Box models. There are many different box models in oceanography, climate science, and paleo climate/geochemistry etc. Designed for specific a problem or to be light and fast in order to run with many different configurations (e.g different boundary conditions for paleo purposes). They have well known limitations. The paper seems to frame it in a way the basin detection algorithm shows that basins properties are very different, and it therefore not ideal to use 1,2,3… boxes for ocean/geochemical/climate models in general. Ocean basin heterogeneity is already very well known (as confirmed by a very large number of oceanographic measurements, GCM/ESM runs (and in deep time ESM simulations and proxy data). Here it is presented like something new. Instead of stating that basins have different properties at the present and in the past, can you try to say something about how one would need to change a specific box model (could show a few examples), based on what this workflow detects. Can you for example give a minimum number of boxes to have a consistent model for the Cenozoic? Or would you need to constantly change the number of boxes?
A research question could be something like how many boxes are needed through time to represent different aspects of oceanography / climatology / geochemistry ? E.g. for a specific model of your choice. Or one for ocean circulation, one for geochemistry, and one climate? You can use paleo-bathymetry combined with output from GCMs (eg. DeepMIP or Valdes et al.), but ideally proxies.

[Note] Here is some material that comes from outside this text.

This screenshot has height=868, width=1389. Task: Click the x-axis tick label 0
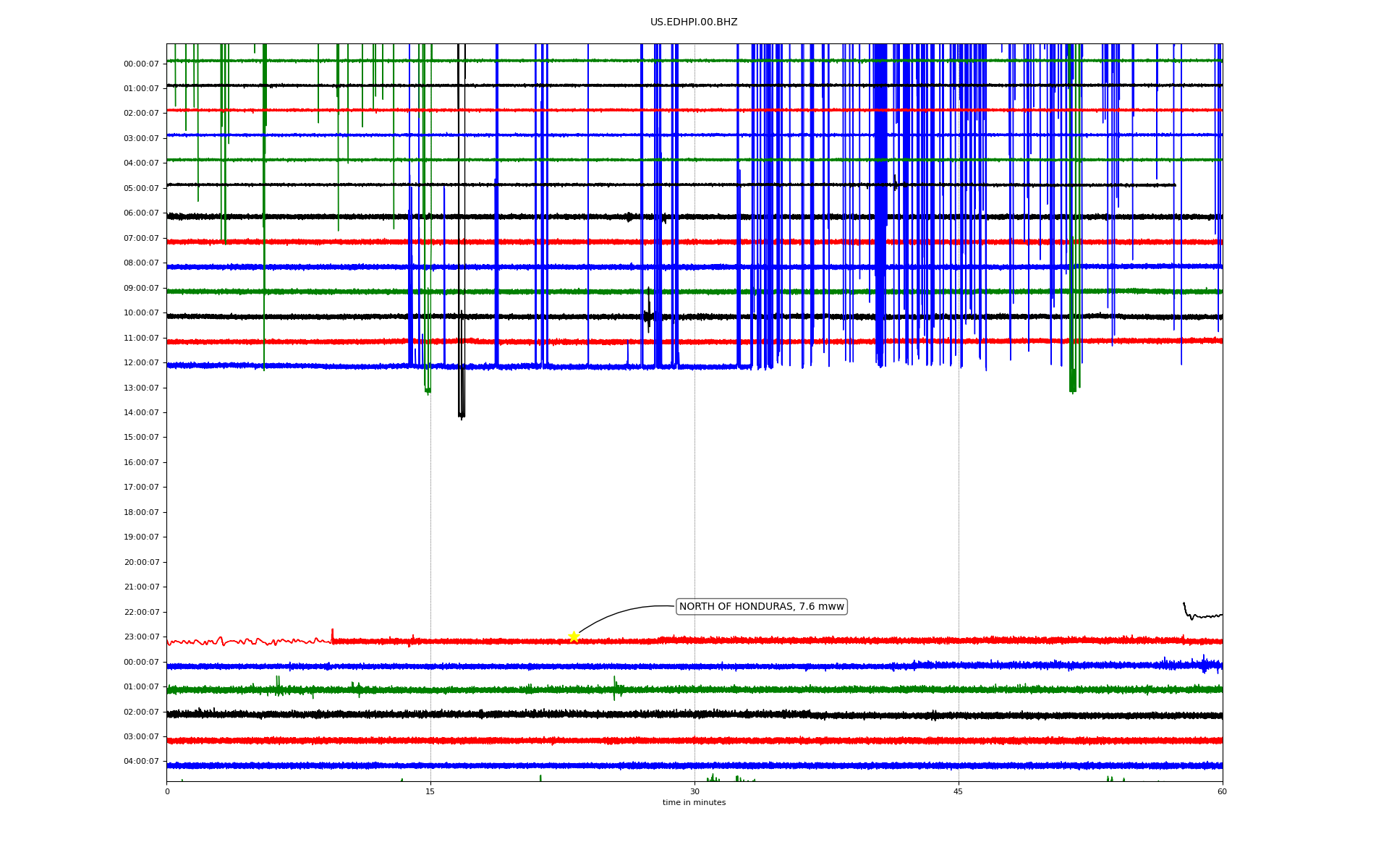[167, 791]
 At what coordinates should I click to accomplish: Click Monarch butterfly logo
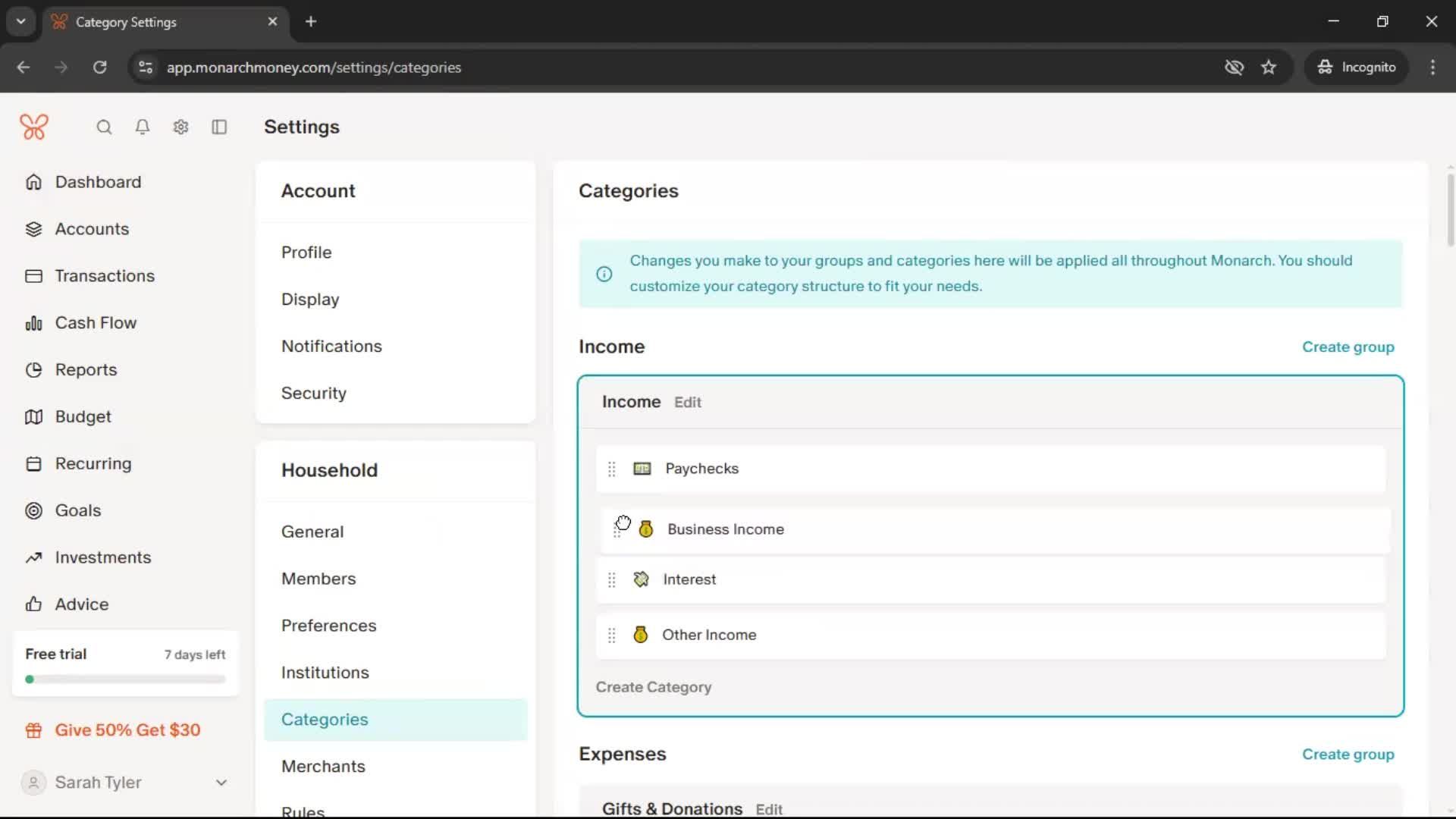34,127
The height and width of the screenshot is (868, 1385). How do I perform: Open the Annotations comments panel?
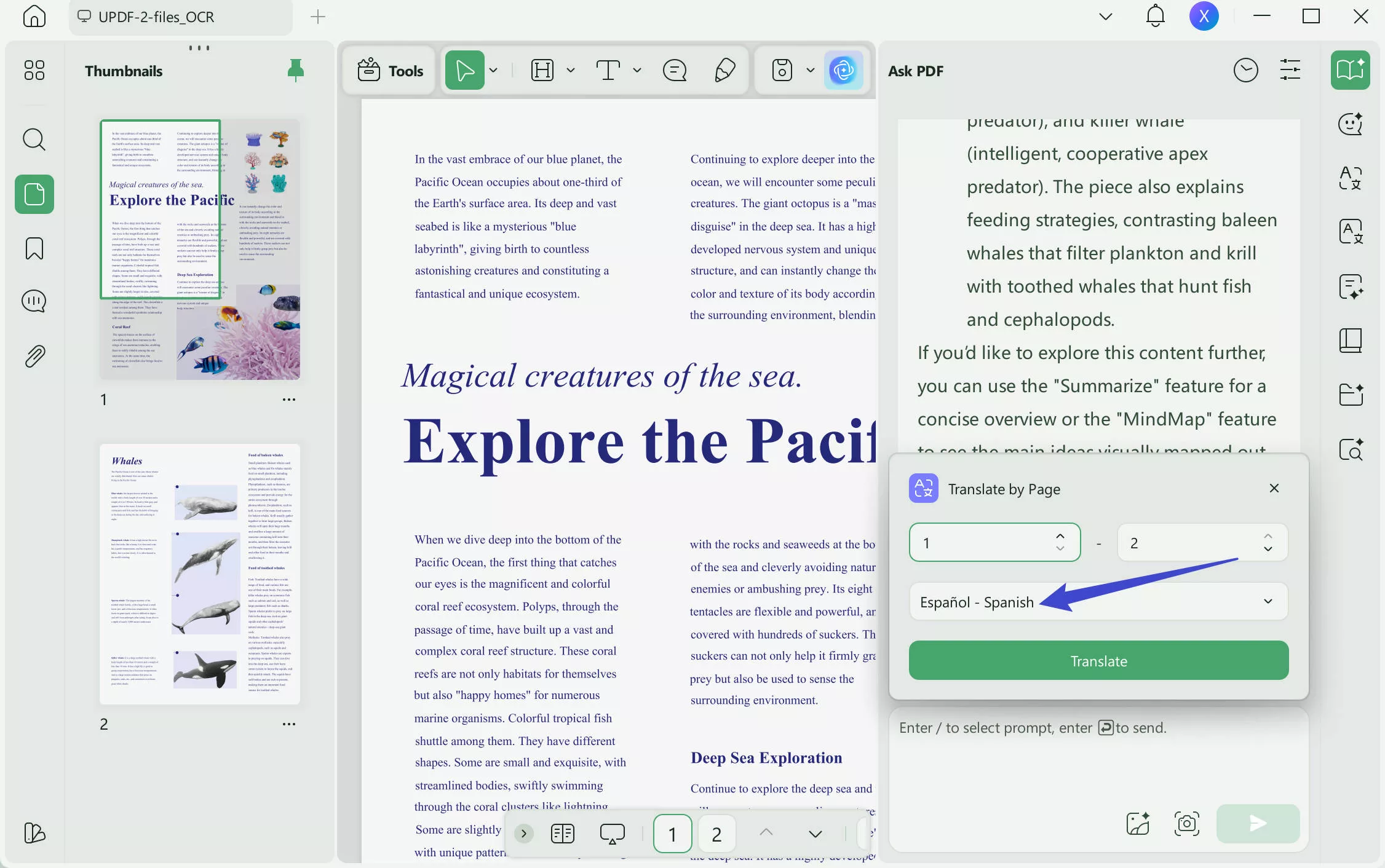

I provide more detailed comments here:
Line 10-15: 2 & 3 seems obvious.
Line 35-40: Yes, we still need reduced order models. Basins change in time is well known, better classification does not directly answer this question. One could maybe explore at what times the basin properties is so fundamentally different that one must change assumptions in specific box models. Also, are more boxes better? Take an ocean six box model for example (e.g., Gnanadesikan et al. 2024) designed to model tipping points in the overturning circulation. If the Southern Ocean gateways are closed one might need to make changes to the Southern Ocean box, maybe add another box. The model (and way the boxes are tied together) will need to be revised. That is just one (or two) small paleogeographic changes. The model is still highly idealized, it could get better or worse. For climate or geochemical model going through millions (or billions of years) one generalized box might still be best. I am wondering if there a way one can use your workflow, taking a specific box model, and through time determine the least number of boxes needed for the specific problem the model is trying to solve? That would be more interesting.
40-45: Very general, please be more specific. How will the tools analyze/help quantify conditions for planetary habitability?
Figure 1: I do not see any question marks
Line 73-76: This touch upon something important that I do not see the authors address later. Could for example be very relevant for paleo. If considering the last glacial, or further back in time e.g. the EOT, there are proxy indications and model experiments showing fundamental differences in water masses under the same solid earth (bathymetry) basin structure. For example, you could have completely different deep water in the major ocean basins depending on if the deep water is sourced from the south or from the North Atlantic (or North Pacific). Could be related to orbital cycles, temperatures, icesheets/sea ice, salinity differences. Basin structure will always, to some degree, depend on bathymetry, but one can have quite different structures under the same bathymetric boundary conditions.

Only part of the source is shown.